Identify proper index for group and order by date and hour (2 columns)
-
25-01-2021 - |
Question
PostgreSQL 10.4
I have a table that has already an index on date
column. Current query plan is doing a Bitmap Heap Scan using the existing date index. I would like to add a new index for this query, no parameters are injected to the query, I started with a partial index to the status
column, but I don't know how to handle group and sort by part.
select date, hour, sum(installs) as installs, sum(clicks) as clicks
from ho_aggregated_stats
where date > (current_date - interval '2 day')
and (status='approved' or status is null)
group by date, hour
order by date, hour;
explain https://explain.depesz.com/s/rnCW
QUERY PLAN
--------------------------------------------------------------------------------------------------------------------------------------------------------------------------------------
Finalize GroupAggregate (cost=992433.95..992442.13 rows=1488 width=24) (actual time=3903.296..3903.337 rows=43 loops=1)
Group Key: date, hour
Buffers: shared hit=85314 read=11496
I/O Timings: read=2896.216
-> Sort (cost=992433.95..992434.69 rows=1488 width=24) (actual time=3903.290..3903.298 rows=86 loops=1)
Sort Key: date, hour
Sort Method: quicksort Memory: 31kB
Buffers: shared hit=85314 read=11496
I/O Timings: read=2896.216
-> Gather (cost=992265.00..992418.27 rows=1488 width=24) (actual time=3903.167..3903.233 rows=86 loops=1)
Workers Planned: 1
Workers Launched: 1
Buffers: shared hit=85314 read=11496
I/O Timings: read=2896.216
-> Partial HashAggregate (cost=991265.00..991269.47 rows=1488 width=24) (actual time=3899.779..3899.808 rows=43 loops=2)
Group Key: date, hour
Buffers: shared hit=149987 read=16557
I/O Timings: read=4694.060
-> Parallel Bitmap Heap Scan on ho_aggregated_stats (cost=21995.80..990158.35 rows=553327 width=16) (actual time=1232.325..3623.710 rows=592709 loops=2)
Recheck Cond: (date > (CURRENT_DATE - '2 days'::interval))
Filter: (((status)::text = 'approved'::text) OR (status IS NULL))

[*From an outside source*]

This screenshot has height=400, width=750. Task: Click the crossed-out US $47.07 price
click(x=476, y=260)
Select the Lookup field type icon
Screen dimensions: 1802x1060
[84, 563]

Rows Removed by Filter: 3946
Heap Blocks: exact=91807
Buffers: shared hit=149987 read=16557
I/O Timings: read=4694.060
-> Bitmap Index Scan on index_ho_aggregated_stats_on_date (cost=0.00..21948.76 rows=1160433 width=0) (actual time=1194.685..1194.685 rows=1339010 loops=1)
Index Cond: (date > (CURRENT_DATE - '2 days'::interval))
Buffers: shared read=5003
I/O Timings: read=1082.452
Planning time: 0.611 ms
Execution time: 3948.178 ms
table schema
CREATE TABLE public.stats (
id bigserial NOT NULL,
"date" date NOT NULL,
"hour" int4 NOT NULL,
status varchar NULL,
installs int4 NULL DEFAULT 0,
clicks int4 NULL DEFAULT 0,
CONSTRAINT stats_pkey PRIMARY KEY (id)
)
CREATE INDEX index_stats_on_date ON public.stats USING btree (date);
Estimate row count: ~40M
Update: I checked the distribution on the status column and 75% is null, 20% approved, 5% rejected, thinking the index on status is not necessary.
Solution
You provided crucial information in a later comment:
It is a very simple process that will alert when there was no data for one hour of the day or that the clicks or installs were 0
This allows for radically different, probably much faster queries:
SELECT ts AS no_installs
FROM generate_series(date_trunc('day', localtimestamp - interval '2 day')
, localtimestamp
, interval '1 hour') ts
WHERE NOT EXISTS (
SELECT
FROM stats
WHERE date = ts::date
AND hours = extract(hour FROM ts)::int -- 0 to 23
AND (status = 'approved' or status is null)
AND installs > 0
);
And:
SELECT ts AS no_clicks
FROM ... -- like above
...
AND clicks > 0
);
As opposed to your original, this will also detect hours where there are no rows at all, which should be the most worrying case to begin with (I guess).
About generate_series()
:
Aside: there is a corner-case bug lurking in your query: the current date depends on the time zone setting of your current session. So the query might give different (possibly misleading) results depending on where you run it. It's generally best to operate with timestamptz
to avoid any such complications. You might replace (date, hour)
with a single timestamptz
column. Same size. It's cheap to derive date / hour etc. from it.
Index
This should be massively faster even with a plain index on (date, hour)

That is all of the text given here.